Somebody else answered. “Diga?”
Shoot, Mac thought to himself. It wasn’t that he didn’t like foreign languages, he just preferred to talk in English, as his family always had. “Is Carissa there?” he asked in English.
The tone changed. “Oh! You are the white boy, yes?”
“Yes, that’s me.” Mac felt embarrassed.
“Okay. I’ll get her.” There was a pause, and then Mac felt relieved when Carissa’s voice came on the other line. “Sorry that my mom picked up the phone. She’s finally started being more concerned about my health.”
Mac didn’t even wait. He launched into a full description of the previous night’s activities, including the strange woman in the cloak. “I kept trying to call you, but they said that you were asleep,” he said.
“I was,” Carissa said. “That was my fault. I waited up until night hours, and then I couldn’t wait anymore. This entire experience is making me very tired.”
“I’ll let you rest, then. I don’t have my bike anymore, but can I meet you at your house after school?”
“I don’t see why not. Let me just ask my mom, although I’m sure she’ll let the nice white boy who rescued me in.”
Mac felt his face turn three shades of red. “Okay, fine.”
He got through the rest of the day just fine. During lunch, he spoke with Isabel and filled her in. “Have you seen Peter at all today?” he asked.
She shook her head. “Not at all. And trust me, I would have noticed.”
They both went over to Carissa’s apartment after school. The 1 line was delayed, so they took an A and walked. Carissa looked much better, and she was out of her school uniform, wearing a fitted hooded sweatshirt, green in color, and black leggings. Mac had to remind himself not to stare.
“There’s got to be something special directly about that Gutenberg Bible,” Carissa said as they sat in her living room and her mama brought them churros. “I was looking through my own Bible this morning, and other than heaven and hell, there’s nothing about the world changing. Quite the opposite; it says that things will remain as they are, until the end of times. And I think everybody, or at least a lot more people, would be noticing if the end of the world was coming about.”
“Sounds like it would be something that God, if this was true, would want people to know about,” Mac said. “I’m not the most versed in Christian religion, not that I don’t want to be, but it does seem like a weird coincidence that we’re being asked to find out more about this Bible.”

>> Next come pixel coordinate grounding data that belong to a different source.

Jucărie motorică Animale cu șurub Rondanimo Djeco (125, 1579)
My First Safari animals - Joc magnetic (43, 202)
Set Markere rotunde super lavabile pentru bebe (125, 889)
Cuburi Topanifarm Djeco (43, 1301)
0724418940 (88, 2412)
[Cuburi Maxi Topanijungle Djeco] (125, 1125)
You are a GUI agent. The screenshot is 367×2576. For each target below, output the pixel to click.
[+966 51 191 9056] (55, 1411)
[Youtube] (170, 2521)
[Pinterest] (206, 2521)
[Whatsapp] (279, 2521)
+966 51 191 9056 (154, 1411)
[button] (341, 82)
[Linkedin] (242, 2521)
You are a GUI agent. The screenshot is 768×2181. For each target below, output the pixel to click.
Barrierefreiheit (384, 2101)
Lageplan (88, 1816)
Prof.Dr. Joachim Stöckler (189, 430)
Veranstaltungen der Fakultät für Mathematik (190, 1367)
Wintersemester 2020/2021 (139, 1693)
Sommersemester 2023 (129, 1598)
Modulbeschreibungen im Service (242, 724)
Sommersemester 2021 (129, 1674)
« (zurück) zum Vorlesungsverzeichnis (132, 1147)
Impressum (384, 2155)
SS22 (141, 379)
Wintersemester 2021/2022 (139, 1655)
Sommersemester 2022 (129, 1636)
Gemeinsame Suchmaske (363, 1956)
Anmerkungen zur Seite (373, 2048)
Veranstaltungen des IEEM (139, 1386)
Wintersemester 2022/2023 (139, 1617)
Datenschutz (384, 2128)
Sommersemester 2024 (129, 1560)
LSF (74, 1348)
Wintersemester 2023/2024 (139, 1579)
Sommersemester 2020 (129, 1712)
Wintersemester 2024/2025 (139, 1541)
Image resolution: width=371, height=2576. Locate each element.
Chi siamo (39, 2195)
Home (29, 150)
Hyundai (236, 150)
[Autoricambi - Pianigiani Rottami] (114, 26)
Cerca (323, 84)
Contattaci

“Maybe if we go back to the library, we can at least find out more information about it,” Carissa suggested. “I’m not saying we should try to find the book again -- after all, Peter is still missing. But the library may give us invaluable information on the book itself, now that we are sure it’s the book and not the content we are primarily after.”
They all agreed, as long as there was a Saint Arbucks run afterward at the cafe in Midtown, far from the forbidden one. Carissa got her mother’s permission to go, as long as Mac was with them.
This time it was the A train that was under investigation, so they took the 1 train instead. Mac led the way down the stairs and down the elevator to the station. “It feels good to get out again,” Carissa said as they got on the next train. “After being in the hospital for a day and then my house, fresh air is great.”
“Yeah,” Mac joked, “fresh air in a station that’s so far underground that you need an elevator to get there.”
“Funny.”
“Hey, guys,” Isabel said, “this train doesn’t normally stop at Grand Central, does it?”
And Mac noticed that the car had changed. Now, they were the only ones sitting in it, and the train was no longer the old model it had once been, but the newer ones with the blue seats. There was a messaging system and electronic ride map above Carissa’s head; he read it.
“We’re on a 6 train,” he said, in shock. “How is that even possible?”